First off, the vast majority of the olives that you buy are picked unripe – that is, green. Olives that ripen on a tree do turn purple, but you cannot preserve them – they are simply too soft and would turn into a sort of porridge. To make green olives in a jar, they are pickled in strong brine for several months and then bottled cold: high salinity prevents bacteria from growing, so such jars can be kept for years outside of the fridge. But what’s the story with black olives in cans?
The story begins around 1890 in California, where a enterprising German lady named Freda Ehmann owned an olive grove. At that time, olives were only used to make oil, but Freda wanted to try and pickle them; and some researchers from the University of California provided her with a new recipe that consisted of curing olives in a solution of lye. This process included oxidation and the addition of iron salts: that’s what turned olives black. Thus, they were ripened artificially! Freda started putting them in glass jars and selling them, and soon many others followed her example: the era of the California ripe olive had begun.
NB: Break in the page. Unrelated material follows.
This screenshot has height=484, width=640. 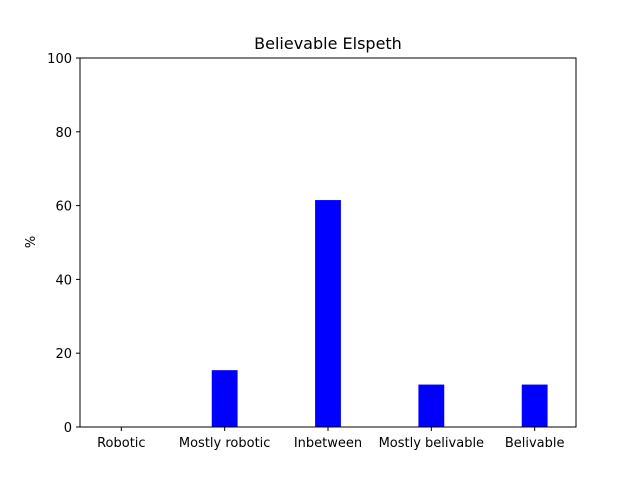 I want to click on bar-mostly-robotic, so click(x=224, y=398).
The problem was that this lye-induced process did not protect from bacteria, and soon people who ate the black olives started dying of botulism (if you want to know how they determined the culprit, see here). The only way to make black cured olives safe was to heat them to over 200 degrees, which could not be done in a glass jar: only metal could withstand such pressure. And the solution was… a tin can!
So now you know the story: olives are picked green, but some are pickled in brine and some are artificially ripened (but not dyed with any black colorant). But let’s ask another question: why are some olive oils green and some yellow, and do they differ in taste?
The simple answer is: the riper the olive, the more golden the colour. In general, olives are picked quite green in Italy, thus pure Italian oil will be emerald-green, with a slightly bitter taste that burns the throat; it has high levels of cycloartenol – a compound that may help lower cholesterol in the blood (more details here) . In Greece, olives are picked unripe, too, resulting in grassy-green colour. Greek oil is rich is antioxidant compounds called polyphenols that slow aging (see this study). In Spain, which produces 45 per cent of all olive oil in the world, olives are harvested ripe, thus the colour is golden and the taste is fruity and not bitter at all.
One thing to remember about Italian olive oil is that bottles marked as “made in Italy” usually contain oil from all three countries: per capita consumption in Italy is so high that domestic production cannot satisfy it, so oil from Greece and Spain is imported, and the final mixing and bottling is done in Italy. It is not bad, of course: you get a balanced blend of tastes and all the health benefits, most of all the reduced risk of cardiovascular disease. The important thing is that it should be virgin or extra-virgin (that is, not treated with heat or chemicals): this way you can be sure that you are getting all the vitamins!